Season 3 Episode 1: Fast Iterations
The fundamental feature of Data Science is experimentation, and you need to set up your workflow in a way that you can do a lot of it quickly.
Welcome back to The Art of Data Science. I know it’s been a long time coming. I started (and quickly ended) a season 2 in 2021, soon after I had started a full time job in Data Science. Basically life came in the way.
Recently, I finished two years in the job, and turned forty (the two coincided), and have decided that I need to remake my portfolio around my “principal component” that is my job.
In the two weeks since I made this resolution, this has been far more easier said than done. Work is hectic as usual (I came home post 7 each day this week). There are other commitments. I’ve been trying to meet people. All this together means less time than I had expected to blog (which I’ve been regular at) and write this newsletter.
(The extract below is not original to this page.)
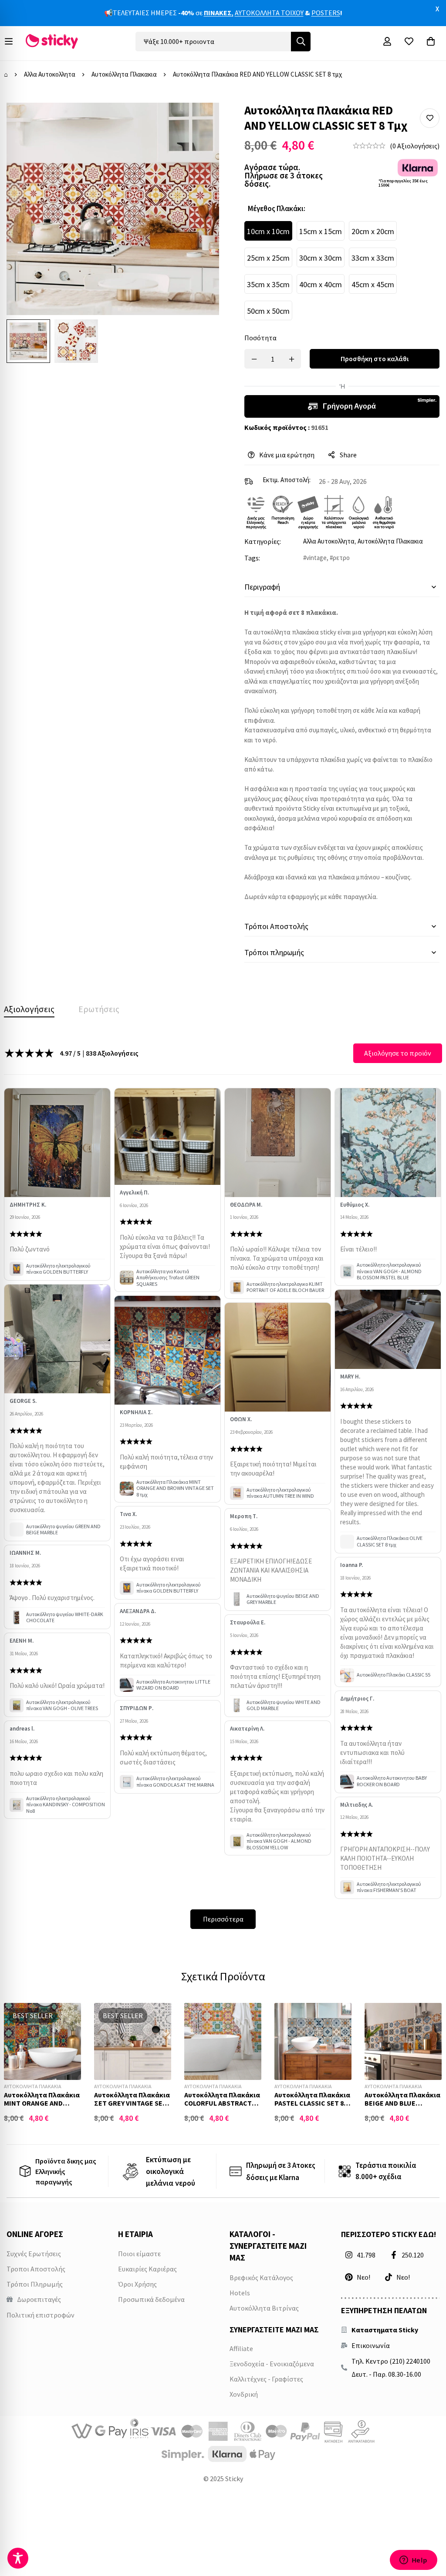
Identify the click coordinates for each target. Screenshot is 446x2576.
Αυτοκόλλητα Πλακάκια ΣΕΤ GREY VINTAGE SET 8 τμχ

But I promise - Season 3 (had to start afresh after the disaster of Season 2) will endure longer than Season 2. I’ll figure out a system where I publish exactly once in 2 weeks (irrespective of when I write). If you know of one such system, let me know. Also, I’m changing up the format to make the posts shorter. I’ll only talk about one thing at a time. So let’s begin.
Fast Iterations
All opinions expressed in this entire newsletter are my sole personal opinions and do not in any way reflect those of people / organisations I might be associated with
Data Science
Around the same time Season 2 failed to take off, I started a podcast. I called it “Data Chatter”, and it lasted 16 episodes (so a good full season). Each episode I would interview someone working in/around data. I had a whole load of fun recording it. I had less fun editing the thing (one big reason I “put NED” and never did a season 2).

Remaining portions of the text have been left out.